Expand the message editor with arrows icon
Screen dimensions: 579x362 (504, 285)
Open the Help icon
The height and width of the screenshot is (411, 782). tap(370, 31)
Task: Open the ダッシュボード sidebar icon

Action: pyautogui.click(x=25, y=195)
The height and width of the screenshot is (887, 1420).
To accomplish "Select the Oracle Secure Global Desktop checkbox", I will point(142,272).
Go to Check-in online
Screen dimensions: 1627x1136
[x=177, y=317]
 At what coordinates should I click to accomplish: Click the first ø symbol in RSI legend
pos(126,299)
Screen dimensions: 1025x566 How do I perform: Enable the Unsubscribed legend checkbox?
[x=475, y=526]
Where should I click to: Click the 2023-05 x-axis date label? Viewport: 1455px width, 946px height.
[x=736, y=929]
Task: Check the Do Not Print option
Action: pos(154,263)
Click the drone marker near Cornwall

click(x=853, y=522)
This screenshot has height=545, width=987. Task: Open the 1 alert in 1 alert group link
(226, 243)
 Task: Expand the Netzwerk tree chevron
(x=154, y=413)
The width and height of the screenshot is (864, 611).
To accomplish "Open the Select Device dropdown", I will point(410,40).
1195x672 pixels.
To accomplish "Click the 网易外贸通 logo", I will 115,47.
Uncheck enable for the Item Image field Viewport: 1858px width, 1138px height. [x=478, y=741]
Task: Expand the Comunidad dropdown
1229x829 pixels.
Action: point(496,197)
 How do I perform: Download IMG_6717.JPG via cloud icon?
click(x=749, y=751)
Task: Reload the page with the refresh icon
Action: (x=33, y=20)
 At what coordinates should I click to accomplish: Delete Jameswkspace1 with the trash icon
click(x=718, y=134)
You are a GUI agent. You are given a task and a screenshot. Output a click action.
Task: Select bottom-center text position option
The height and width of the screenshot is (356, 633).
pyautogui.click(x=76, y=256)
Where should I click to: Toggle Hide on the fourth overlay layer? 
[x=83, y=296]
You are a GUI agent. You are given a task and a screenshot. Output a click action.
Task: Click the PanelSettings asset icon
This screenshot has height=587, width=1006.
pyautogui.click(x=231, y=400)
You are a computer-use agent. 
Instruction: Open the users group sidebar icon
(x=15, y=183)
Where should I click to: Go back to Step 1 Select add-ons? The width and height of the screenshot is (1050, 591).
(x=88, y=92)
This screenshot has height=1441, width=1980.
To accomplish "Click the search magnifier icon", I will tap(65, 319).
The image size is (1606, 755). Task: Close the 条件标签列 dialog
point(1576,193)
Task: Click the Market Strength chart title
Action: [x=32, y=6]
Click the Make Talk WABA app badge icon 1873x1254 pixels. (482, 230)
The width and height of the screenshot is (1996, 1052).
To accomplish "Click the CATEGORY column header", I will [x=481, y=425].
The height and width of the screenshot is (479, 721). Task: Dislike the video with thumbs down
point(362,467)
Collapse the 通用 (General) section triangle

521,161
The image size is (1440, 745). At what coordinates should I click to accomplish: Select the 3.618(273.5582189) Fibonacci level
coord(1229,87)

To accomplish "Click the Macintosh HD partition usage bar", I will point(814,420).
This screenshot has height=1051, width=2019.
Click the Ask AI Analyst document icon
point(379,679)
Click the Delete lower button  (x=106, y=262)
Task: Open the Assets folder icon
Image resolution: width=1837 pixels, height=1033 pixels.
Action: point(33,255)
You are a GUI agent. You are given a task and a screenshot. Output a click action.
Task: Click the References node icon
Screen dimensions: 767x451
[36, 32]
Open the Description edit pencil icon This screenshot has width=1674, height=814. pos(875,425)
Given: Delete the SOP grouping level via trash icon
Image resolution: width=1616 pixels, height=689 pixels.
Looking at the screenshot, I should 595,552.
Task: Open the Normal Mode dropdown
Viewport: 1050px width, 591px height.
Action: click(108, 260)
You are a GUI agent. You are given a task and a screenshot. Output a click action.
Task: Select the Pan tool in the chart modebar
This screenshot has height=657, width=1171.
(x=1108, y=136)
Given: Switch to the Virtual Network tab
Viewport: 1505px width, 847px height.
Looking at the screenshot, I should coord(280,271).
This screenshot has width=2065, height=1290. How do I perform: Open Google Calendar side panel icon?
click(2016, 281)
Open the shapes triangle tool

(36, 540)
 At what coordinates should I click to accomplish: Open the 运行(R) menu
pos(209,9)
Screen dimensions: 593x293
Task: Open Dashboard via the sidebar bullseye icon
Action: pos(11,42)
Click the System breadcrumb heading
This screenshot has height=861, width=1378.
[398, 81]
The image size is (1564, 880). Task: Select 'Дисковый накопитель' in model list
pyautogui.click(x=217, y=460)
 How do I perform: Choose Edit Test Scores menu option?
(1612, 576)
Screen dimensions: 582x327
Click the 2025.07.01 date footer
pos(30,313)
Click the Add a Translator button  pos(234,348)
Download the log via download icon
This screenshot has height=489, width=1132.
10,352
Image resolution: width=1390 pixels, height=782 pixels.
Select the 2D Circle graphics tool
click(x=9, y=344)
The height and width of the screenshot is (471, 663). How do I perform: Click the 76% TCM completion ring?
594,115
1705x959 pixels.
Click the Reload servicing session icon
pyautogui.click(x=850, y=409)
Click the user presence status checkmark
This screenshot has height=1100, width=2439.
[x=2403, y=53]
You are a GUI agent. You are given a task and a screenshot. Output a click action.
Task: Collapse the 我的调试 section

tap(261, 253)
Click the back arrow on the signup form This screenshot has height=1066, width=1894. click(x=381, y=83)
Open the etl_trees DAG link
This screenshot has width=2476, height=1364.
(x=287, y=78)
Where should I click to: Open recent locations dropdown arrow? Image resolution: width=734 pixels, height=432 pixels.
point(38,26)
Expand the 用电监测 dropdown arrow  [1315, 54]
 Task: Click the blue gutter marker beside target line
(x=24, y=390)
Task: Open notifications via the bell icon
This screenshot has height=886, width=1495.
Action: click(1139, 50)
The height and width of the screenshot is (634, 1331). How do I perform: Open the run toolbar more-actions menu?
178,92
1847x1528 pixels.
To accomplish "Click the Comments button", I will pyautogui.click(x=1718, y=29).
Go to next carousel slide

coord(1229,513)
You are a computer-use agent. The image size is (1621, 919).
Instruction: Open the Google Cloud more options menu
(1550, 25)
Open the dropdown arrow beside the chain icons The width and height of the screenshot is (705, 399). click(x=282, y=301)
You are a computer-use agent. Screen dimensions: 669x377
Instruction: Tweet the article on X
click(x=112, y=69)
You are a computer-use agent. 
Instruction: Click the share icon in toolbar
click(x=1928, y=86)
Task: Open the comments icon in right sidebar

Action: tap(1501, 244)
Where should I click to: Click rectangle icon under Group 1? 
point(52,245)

* * *

_Task to complete_: Word for word, every record must be given again.

_Your solution_:
Expand the message editor with arrows icon
Screen dimensions: 579x362 (504, 285)
Open the Help icon
The height and width of the screenshot is (411, 782). tap(370, 31)
Task: Open the ダッシュボード sidebar icon

Action: pyautogui.click(x=25, y=195)
The height and width of the screenshot is (887, 1420).
To accomplish "Select the Oracle Secure Global Desktop checkbox", I will point(142,272).
Go to Check-in online
Screen dimensions: 1627x1136
[x=177, y=317]
 At what coordinates should I click to accomplish: Click the first ø symbol in RSI legend
pos(126,299)
Screen dimensions: 1025x566 How do I perform: Enable the Unsubscribed legend checkbox?
[x=475, y=526]
Where should I click to: Click the 2023-05 x-axis date label? Viewport: 1455px width, 946px height.
[x=736, y=929]
Task: Check the Do Not Print option
Action: pos(154,263)
Click the drone marker near Cornwall

click(x=853, y=522)
This screenshot has height=545, width=987. Task: Open the 1 alert in 1 alert group link
(226, 243)
 Task: Expand the Netzwerk tree chevron
(x=154, y=413)
The width and height of the screenshot is (864, 611).
To accomplish "Open the Select Device dropdown", I will point(410,40).
1195x672 pixels.
To accomplish "Click the 网易外贸通 logo", I will 115,47.
Uncheck enable for the Item Image field Viewport: 1858px width, 1138px height. [x=478, y=741]
Task: Expand the Comunidad dropdown
1229x829 pixels.
Action: point(496,197)
 How do I perform: Download IMG_6717.JPG via cloud icon?
click(x=749, y=751)
Task: Reload the page with the refresh icon
Action: (x=33, y=20)
 At what coordinates should I click to accomplish: Delete Jameswkspace1 with the trash icon
click(x=718, y=134)
You are a GUI agent. You are given a task and a screenshot. Output a click action.
Task: Select bottom-center text position option
The height and width of the screenshot is (356, 633).
pyautogui.click(x=76, y=256)
Where should I click to: Toggle Hide on the fourth overlay layer? 
[x=83, y=296]
You are a GUI agent. You are given a task and a screenshot. Output a click action.
Task: Click the PanelSettings asset icon
This screenshot has height=587, width=1006.
pyautogui.click(x=231, y=400)
You are a computer-use agent. 
Instruction: Open the users group sidebar icon
(x=15, y=183)
Where should I click to: Go back to Step 1 Select add-ons? The width and height of the screenshot is (1050, 591).
(x=88, y=92)
This screenshot has height=1441, width=1980.
To accomplish "Click the search magnifier icon", I will tap(65, 319).
The image size is (1606, 755). Task: Close the 条件标签列 dialog
point(1576,193)
Task: Click the Market Strength chart title
Action: [x=32, y=6]
Click the Make Talk WABA app badge icon 1873x1254 pixels. (482, 230)
The width and height of the screenshot is (1996, 1052).
To accomplish "Click the CATEGORY column header", I will [x=481, y=425].
The height and width of the screenshot is (479, 721). Task: Dislike the video with thumbs down
point(362,467)
Collapse the 通用 (General) section triangle

521,161
The image size is (1440, 745). At what coordinates should I click to accomplish: Select the 3.618(273.5582189) Fibonacci level
coord(1229,87)

To accomplish "Click the Macintosh HD partition usage bar", I will point(814,420).
This screenshot has height=1051, width=2019.
Click the Ask AI Analyst document icon
point(379,679)
Click the Delete lower button  (x=106, y=262)
Task: Open the Assets folder icon
Image resolution: width=1837 pixels, height=1033 pixels.
Action: point(33,255)
You are a GUI agent. You are given a task and a screenshot. Output a click action.
Task: Click the References node icon
Screen dimensions: 767x451
[36, 32]
Open the Description edit pencil icon This screenshot has width=1674, height=814. pos(875,425)
Given: Delete the SOP grouping level via trash icon
Image resolution: width=1616 pixels, height=689 pixels.
Looking at the screenshot, I should 595,552.
Task: Open the Normal Mode dropdown
Viewport: 1050px width, 591px height.
Action: click(108, 260)
You are a GUI agent. You are given a task and a screenshot. Output a click action.
Task: Select the Pan tool in the chart modebar
This screenshot has height=657, width=1171.
(x=1108, y=136)
Given: Switch to the Virtual Network tab
Viewport: 1505px width, 847px height.
Looking at the screenshot, I should coord(280,271).
This screenshot has width=2065, height=1290. How do I perform: Open Google Calendar side panel icon?
click(2016, 281)
Open the shapes triangle tool

(36, 540)
 At what coordinates should I click to accomplish: Open the 运行(R) menu
pos(209,9)
Screen dimensions: 593x293
Task: Open Dashboard via the sidebar bullseye icon
Action: pos(11,42)
Click the System breadcrumb heading
This screenshot has height=861, width=1378.
[398, 81]
The image size is (1564, 880). Task: Select 'Дисковый накопитель' in model list
pyautogui.click(x=217, y=460)
 How do I perform: Choose Edit Test Scores menu option?
(1612, 576)
Screen dimensions: 582x327
Click the 2025.07.01 date footer
pos(30,313)
Click the Add a Translator button  pos(234,348)
Download the log via download icon
This screenshot has height=489, width=1132.
10,352
Image resolution: width=1390 pixels, height=782 pixels.
Select the 2D Circle graphics tool
click(x=9, y=344)
The height and width of the screenshot is (471, 663). How do I perform: Click the 76% TCM completion ring?
594,115
1705x959 pixels.
Click the Reload servicing session icon
pyautogui.click(x=850, y=409)
Click the user presence status checkmark
This screenshot has height=1100, width=2439.
[x=2403, y=53]
You are a GUI agent. You are given a task and a screenshot. Output a click action.
Task: Collapse the 我的调试 section

tap(261, 253)
Click the back arrow on the signup form This screenshot has height=1066, width=1894. click(x=381, y=83)
Open the etl_trees DAG link
This screenshot has width=2476, height=1364.
(x=287, y=78)
Where should I click to: Open recent locations dropdown arrow? Image resolution: width=734 pixels, height=432 pixels.
point(38,26)
Expand the 用电监测 dropdown arrow  [1315, 54]
 Task: Click the blue gutter marker beside target line
(x=24, y=390)
Task: Open notifications via the bell icon
This screenshot has height=886, width=1495.
Action: click(1139, 50)
The height and width of the screenshot is (634, 1331). How do I perform: Open the run toolbar more-actions menu?
178,92
1847x1528 pixels.
To accomplish "Click the Comments button", I will pyautogui.click(x=1718, y=29).
Go to next carousel slide

coord(1229,513)
You are a computer-use agent. The image size is (1621, 919).
Instruction: Open the Google Cloud more options menu
(1550, 25)
Open the dropdown arrow beside the chain icons The width and height of the screenshot is (705, 399). click(x=282, y=301)
You are a computer-use agent. Screen dimensions: 669x377
Instruction: Tweet the article on X
click(x=112, y=69)
You are a computer-use agent. 
Instruction: Click the share icon in toolbar
click(x=1928, y=86)
Task: Open the comments icon in right sidebar

Action: tap(1501, 244)
Where should I click to: Click rectangle icon under Group 1? 
point(52,245)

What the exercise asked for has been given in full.